A key question in the various LUT-based machine learning frameworks we have introduced, is how to parameterise the space of the functions implemented in the LUTs. Our first work in this area, LUTNet, with my former PhD student Erwei Wang (now with AMD), took a fully general approach: if you want to learn a $K$ -input Boolean function, then learn all $2^K$ lines in that function’s truth table. Since then, Marta and I have been exploring ways of parameterising that space to decouple the complexity of the function-classes implemented from the number of inputs. This gave rise to PolyLUT (parameterised as polynomials) and NeuraLUT (parameterised as small neural networks). Once we have learnt a function $f$ , all these methods enumerate the inputs of the function for the discrete space of quantised activations to produce the L-LUT. Olly’s work introduces `don’t cares’ into the picture: if a particular combination of inputs to the function is never, or rarely, seen in the training data, then the optimisation is allowed to treat the function as a don’t care at that point.
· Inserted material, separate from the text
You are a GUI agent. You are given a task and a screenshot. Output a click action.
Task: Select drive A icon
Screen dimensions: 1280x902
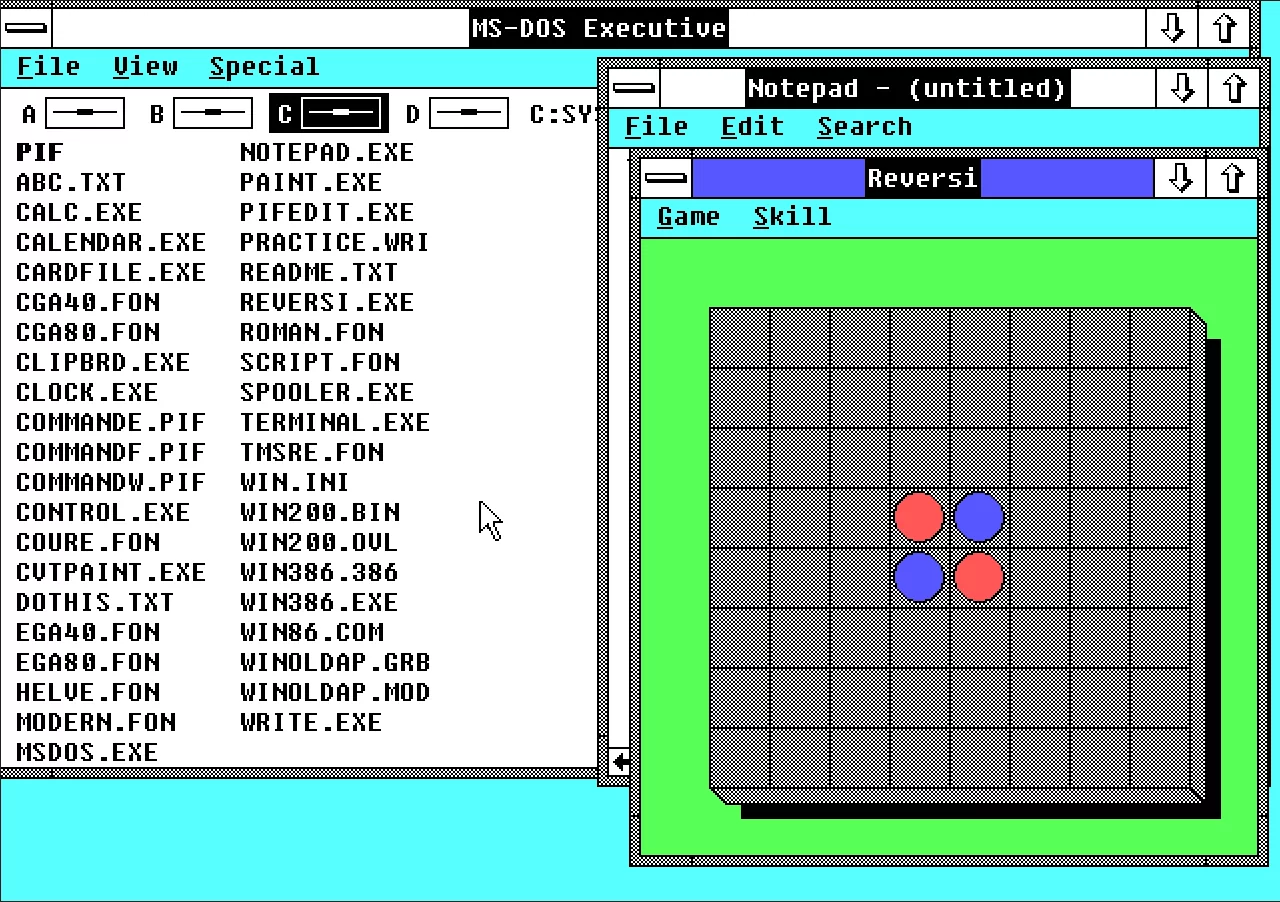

Olly picked up CompressedLUT from Khataei and Bazargan, and investigated the injection of don’t care conditions into their decomposition process. The results are quite impressive: up to a 39% drop in the P-LUTs (area) required to implement the L-LUTs, with near zero loss in classification accuracy of the resulting neural network.

To my mind, one of the most interesting aspects of Olly’s summer work is the observation that aggressively targeting FPGA area reduction through don’t care conditions without explicitly modelling the impact on accuracy, nevertheless has a negligible or even a positive impact on test accuracy. This can be interpreted as a demonstration that (i) the generalisation capability of the LUT-based network is built into the topology of the NeuraLUT network and (ii) that, in line with Occam’s razor, simple representations – in this case, simple circuits – generalise better.

Our group is very proud of Olly!

NeuraLUT: Networks inside LUTs

In early September, my PhD student Marta Andronic will be off to Turin to present our latest work “NeuraLUT: Hiding Neural Network Density in Boolean Synthesizable Functions” at the Field-Programmable Logic and Applications conference. Ahead of the detailed presentation at the conference, this blog post provides a short accessible summary of her exciting work.

In 2019 I first proposed making better use of FPGA lookup tables by exposing them as trainable hardware, together with my then PhD student Erwei Wang and coauthors, in our LUTNet work. In common with AMD’s LogicNets and our PolyLUT, our new work NeuraLUT hides certain aspects of a neural network within a synthesisable Boolean lookup table (which we call an L-LUT), to achieve very efficient and very low latency inference. LogicNets hid a dot product and activation function – the clever thing in LogicNets was that, as a result, the weights can be real-valued – no quantisation needs to be performed, because the only thing that’s important is the finite truth table of the lookup table; once this has been enumerated, the real-valued weights are irrelevant, the only quantisation is at the inputs and outputs of the L-LUT. The tradeoff here is that LogicNets networks needed to be extremely sparse.

NeuraLUT takes this a step beyond by hiding whole neural networks inside Boolean lookup tables! These internal neural networks can be fully dense – or even irregularly connected – and real-valued in both weight and activation, for the same reason. The only thing that’s important is that the inputs and outputs of these “sub networks” are quantised and connections between sub networks are sparse, because these are the only parts that get exposed to the hardware design itself. One can interpret the resulting network as a standard deep neural network, with a specific hardware-friendly sparsity pattern, as illustrated in the figure below.

The increased expressive power of NeuraLUT leads to considerable reductions in latency. We’re targeting here very low latency applications like you may find in particle physics. 12 nanosecond MNIST classification, anyone? 3 nanoseconds to tag jet substructures in a particle accelerator? Come and listen to Marta’s talk to find out how!